▸ **Texte affiché**

▼

Les 5 risques chimiques qui menacent Lyon

Lyon est encore une ville industrielle, où la chimie pèse plus de 5 milliards d'euros de chiffre d'affaires annuel. Mais cela comporte des risques, que l'incident à la raffinerie Total de Feyzin ce week-end vient nous rappeler. L'occasion de faire un tour d'horizon des principaux risques industriels dans l'agglomération.

Explosion
L'explosion de type BLEVE est une explosion de gaz liquides surchauffés. C'est l'un des risques majeurs du couloir de la chimie où sont manipulés beaucoup de gaz liquéfié hautement inflammables (butane, propane, éthylène, CVM, chlorure de méthyle, etc.). Ces incidents pourraient se produire à Rhône gaz (Solaize), à Totalfina-Elf (Feyzin) - dans la partie sud de la raffinerie -, à Rhodia organique (St Fons) à Atofina (St Fons) et à Butagaz (Port E. Herriot).
C'est ce type d'explosion qui a causé l'une des premières grandes catastrophes industrielles, à la raffinerie de Feyzin, le 4 janvier 1966. Une série de sphères de gaz (butane et propane) s'enflamment et explosent ; le bilan est lourd : 18 morts, dont 11 pompiers, 84 blessés et des dégâts matériels jusqu'à Vienne, à 25 Km de Lyon, endommageant 1475 habitations. Mais la fermeture rapide de l'autoroute (juste avant la série d'explosions) a heureusement limité les pertes.

Incendie
Tous les lieux de stockage de produits hautement inflammables, très nombreux dans le couloir de la chimie, encourent des risques d'incendie, avec explosion. C'est le cas à Rhodia organique, Rhodia silicones (siloxanes et solvants), Rhodia P. I. Belle étoile (hydrogène), Atofina Pierre-Bénite (fluorure de vinylidène). Ces incendies peuvent s'accompagner d'émission de fumées toxiques à Ciba (Saint-Fons) et Rhodia silicones (libération d'acide chlorydrique).

▲

▸ **Actions requises**
(1) Renvoyez tel quel le passage du texte sur les risques chimiques à Lyon, en commençant aux mots « Lyon est encore » et en vous arrêtant après « industriels dans l'agglomération. ».
(2) D'après le texte sur les risques chimiques à Lyon, combien de pompiers ont trouvé la mort lors de la catastrophe de la raffinerie de Feyzin le 4 janvier 1966 ?
Vous n'aurez pas besoin des lignes.

▸ **Données disponibles**
▼

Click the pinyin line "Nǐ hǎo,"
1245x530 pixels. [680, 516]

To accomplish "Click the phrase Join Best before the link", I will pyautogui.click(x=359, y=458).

▲

▸ **Liste des réponses**
(1)
Lyon est encore une ville industrielle, où la chimie pèse plus de 5 milliards d'euros de chiffre d'affaires annuel. Mais cela comporte des risques, que l'incident à la raffinerie Total de Feyzin ce week-end vient nous rappeler. L'occasion de faire un tour d'horizon des principaux risques industriels dans l'agglomération.

(2) Onze pompiers.